The Netherlands nationalized Fortis in 2008 and SNS Reaal NV, the nation’s fourth-biggest bank, last year. It also injected capital into ING Groep NV, the biggest financial-services company, and insurer Aegon NV.
ING supports the Dutch Banking Association’s plan to extend the oath and is considering how to implement this meaningfully for about 17,000 people it employs in the Netherlands, Carolien van der Giessen, a spokeswoman based in Amsterdam, said in an e-mailed response to questions.
While Dutch bankers need to take the new ethical rules seriously, implementation may present challenges, Jonathan Soeharno, a lawyer at De Brauw Blackstone Westbroek in Amsterdam, said by telephone.
“Other professions, such as lawyers and doctors, have a long-standing tradition of ethics,” he said. “With bankers, however, we don’t really know what the professional standards entail. More so, we don’t really know what ‘‘the banker” is. There is a large variation of roles within the industry.’’
The cost of bank rescues in the Netherlands contributed to an increase in national debt to an estimated 75 percent of gross domestic product in 2013 from 46 percent in 2007. The budget deficit grew to as much as 5.6 percent of GDP since the crisis, the widest since 1995.
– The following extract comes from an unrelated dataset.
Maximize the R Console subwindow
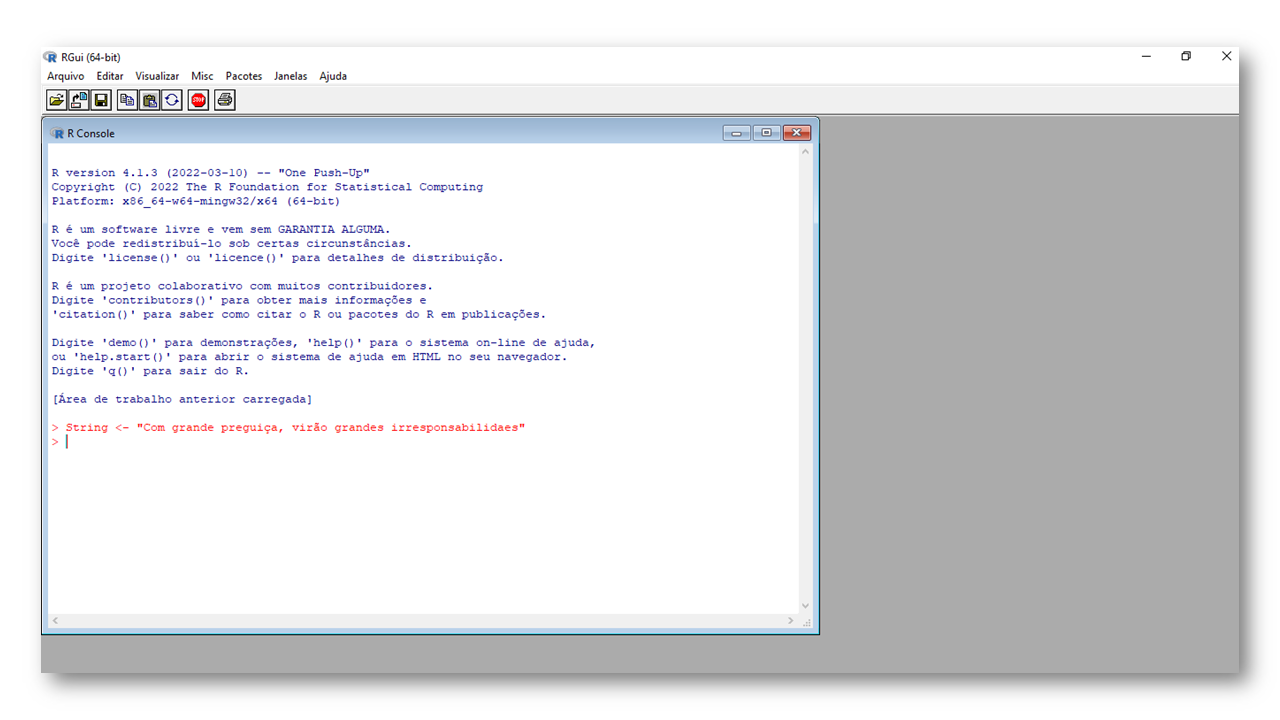This screenshot has height=720, width=1280. (766, 133)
The Netherlands has reduced national debt by 1.1 percentage points of GDP by selling $11.5 billion of ING’s U.S. mortgage-backed securities for $8.9 billion, Finance Minister Jeroen Dijsselbloem said today.
The financial services industry is the least trusted of all industries globally, according to a survey of 31,000 people in 26 countries published by public-relations firm Edelman two weeks ago. Thirteen percent of Dutch citizens see banks’ performance as good or excellent compared with an average of 33 percent globally, the survey showed.
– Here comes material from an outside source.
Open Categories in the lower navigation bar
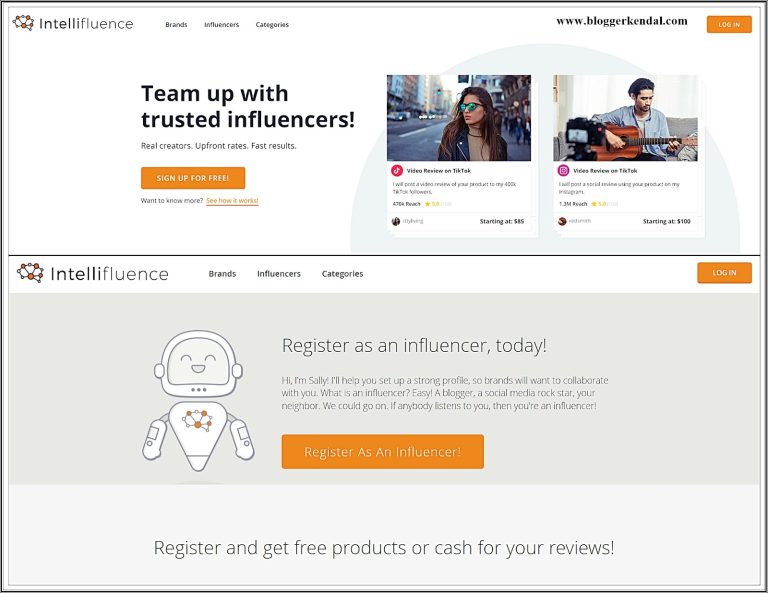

Thirty-four percent of Dutch citizens expressed trust in the finance industry last year compared with 90 percent in 2008, according to research published in December by Ronald Pont and Rene Tissen. Pont, a consultant, and Tissen, a professor at Nyenrode Business University in Breukelen, the Netherlands, have studied data and reports from companies, regulators and consultants annually since 2008.
The U.K.’s biggest banks, including Barclays Plc, HSBC Holdings Plc and Royal Bank of Scotland Group Plc named Richard Lambert to run a group to oversee industry standards of competence and behavior last year. Lambert, former head of the Confederation of British Industry, will publish recommendations by the end of March. In Australia, bankers developed an oath that individuals can adopt voluntarily as a personal commitment.
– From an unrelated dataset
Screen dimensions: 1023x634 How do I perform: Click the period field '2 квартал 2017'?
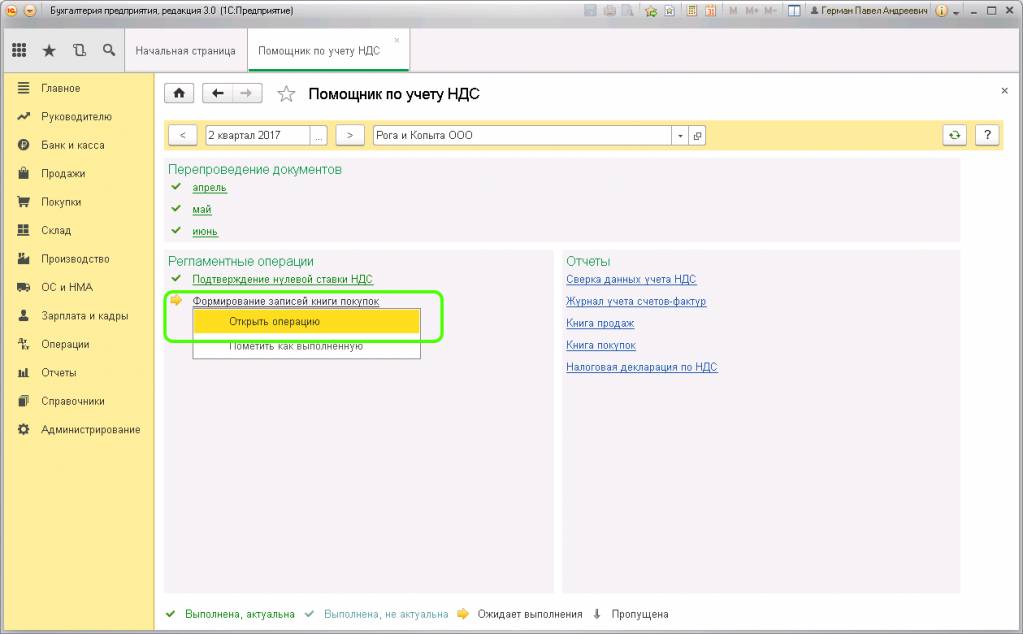click(x=257, y=135)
Deutsche Bank AG, Europe’s biggest investment bank by revenue, published a set of values for employees on its website in July, after saying it was introducing measures to enforce cultural change in 2012. In December, the company was among six banks fined a total of 1.7 billion euros by the European Union for rigging interest rates linked to Libor. It has spent 5.3 billion euros on regulatory fines and legal settlements since 2008.
“An oath can be effective only if it is part of a broad reform program,” John Boatright, a professor of business ethics at Loyola University Chicago, said in an e-mailed response to questions. “It could be highly effective when combined with more stringent regulation and a more detailed code of conduct.”
Dijsselbloem, who also leads the euro area’s group of finance ministers, has said he may step in and enforce disciplinary sanctions should the industry fail to do so. For now, Dijsselbloem will amend existing legislation on supervision to ensure disciplinary rules developed by the banks become binding on all employees.
The Netherlands also plans to limit bankers’ bonuses to 20 percent of pay, a level that goes beyond European Union plans of one times salary, Dijsselbloem said in November. Rabobank and ING have expressed concern, saying it will be more difficult to attract and retain staff.